2001 Nissan Sentra GXE 1.8L with automatic transmission

Problem: No spark on coil pack 3 OBD-II - P0303
I am also getting P1320 (probably because of the misfire)

Things I have done so far:

1. I changed all spark plugs with new.
2. I swapped coil packs around to verify #3 coil pack is good. (It is)

I checked the voltage with my multimeter on the wires going into the
coil packs. The #3 coil pack is getting the same 14v from the wire harness 
as the other #1 #2 #4 coil packs, but no pulse to make a spark.

The car will run and drive, but has a rough idle and is sluggish.

Any ideas?

Thanks,
-taterlvr


----------



## Active (Apr 6, 2011)

did you get this after changing spark plugs? or before ?.. maybe check to see that you dont have a bad plug .. even tho its new they can still be bad.. 

or the wires might be loose inside the harness


----------



## taterlvr (May 22, 2011)

The reason I changed the spark plugs was to try and remedy the problem, so
I had this problem BEFORE and AFTER I changed the plugs.

Thank you for trying to help.

-taterlvr


----------



## rogoman (Dec 16, 2004)

Check the harness connectors at the ECU; unplug then replug the connectors.


----------



## taterlvr (May 22, 2011)

I disconnected and reconnected the harness at the ECU. This had no affect. I checked for continuity from the connection at the coil pack to the ECU for each of the three wires and they seem fine. I am thinking now that I may have a bad ECU. Does anyone know how to test if the ECU is in fact good or bad or is that only something a Nissan technician can do?

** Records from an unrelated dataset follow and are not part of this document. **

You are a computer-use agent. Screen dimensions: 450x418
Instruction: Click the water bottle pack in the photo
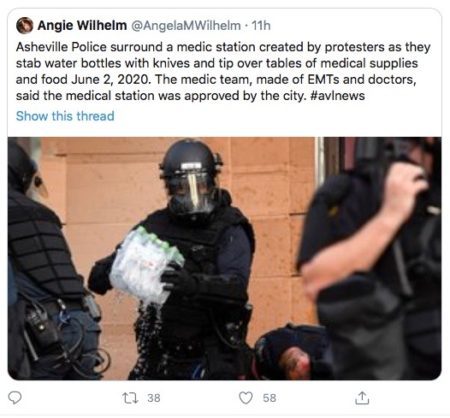(x=146, y=265)
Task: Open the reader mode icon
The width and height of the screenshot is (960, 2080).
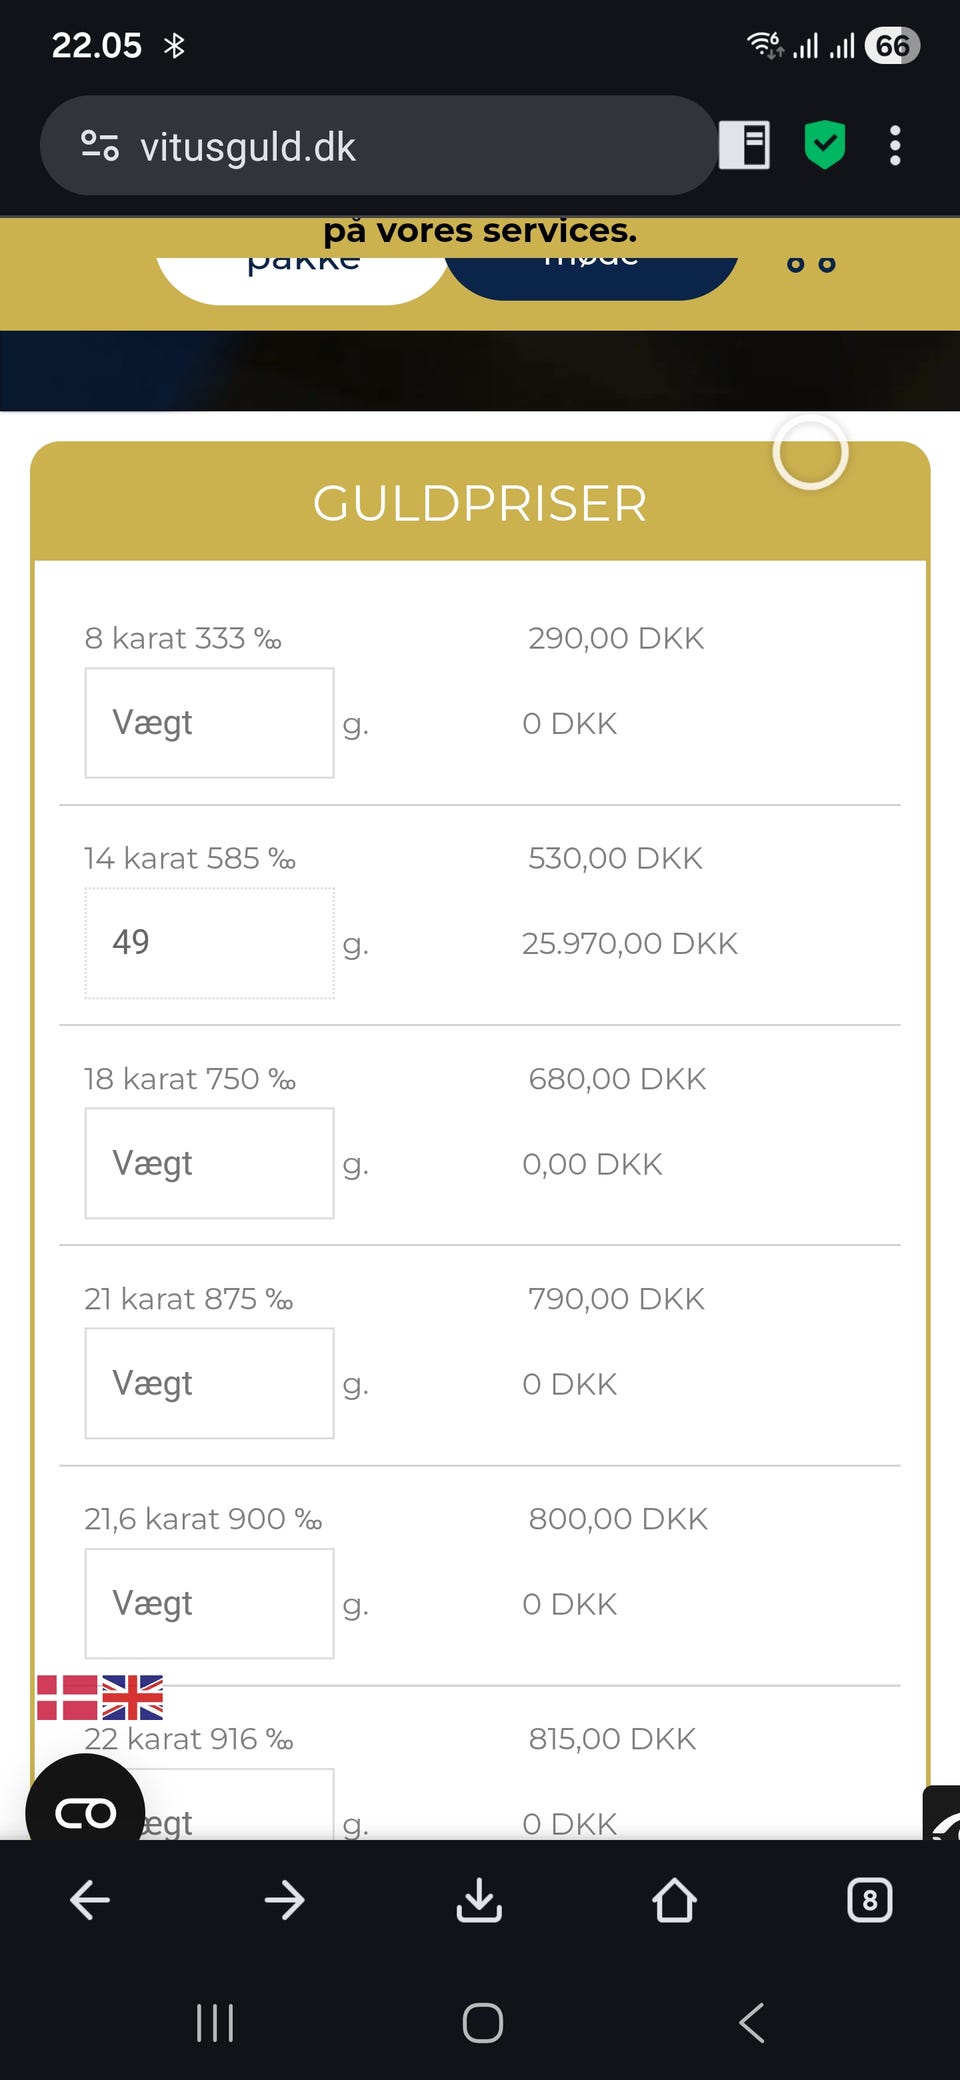Action: 744,146
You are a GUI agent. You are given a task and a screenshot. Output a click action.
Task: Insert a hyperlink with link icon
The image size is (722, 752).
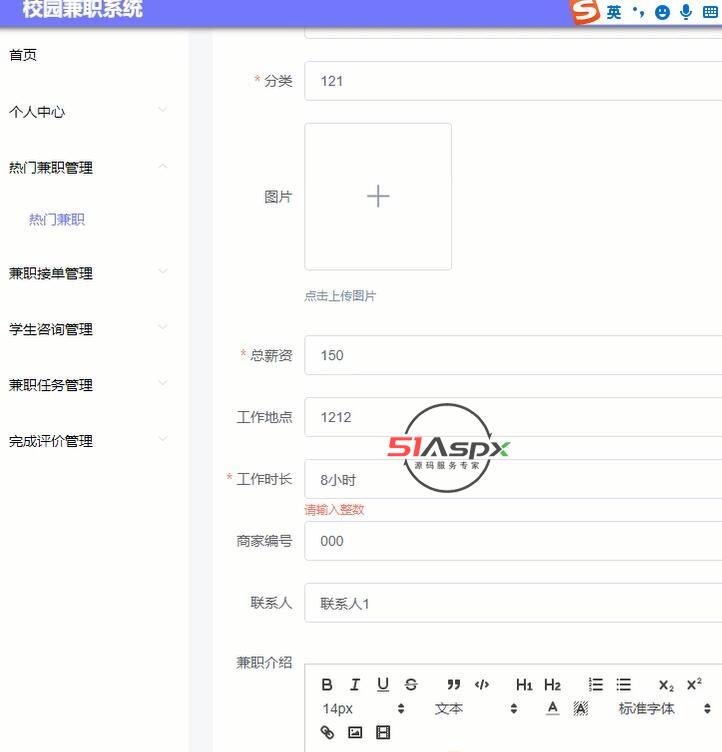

My ECU is 5ZE1WX JA56Q20 B57 xxxx (Do the last four digits matter?)

Thanks,
-taterlvr


----------



## rogoman (Dec 16, 2004)

It's best to take the ECU to a Nissan dealer tech.


----------



## SPEEDO (Jun 9, 2003)

I am sure they will want to test it in the vehicle...


----------



## taterlvr (May 22, 2011)

I called the dealership and my ECU Nissan part number is 23710-5M107. 
The hunt is now on to find a good used one to save the 800.00 dollars that the dealership wants for the part and installation. Just to hook it up to tell me if the ECU is good or bad is 79.00. Whew! 
Does anyone have any experience with the places on the internet that rebuild your old ECU?


----------



## taterlvr (May 22, 2011)

I am thinking that if the crank position sensor is bad, it would affect the spark on all of the cylinders.

Is it possible that if the crank position sensor is bad, it could only affect the spark on only one cylinder?

-taterlvr


----------



## taterlvr (May 22, 2011)

Well for anyone that's interested, my suspicion was right. It was the ECU. The local dealership installed a new one today. Thanks to everyone that gave me suggestions.


----------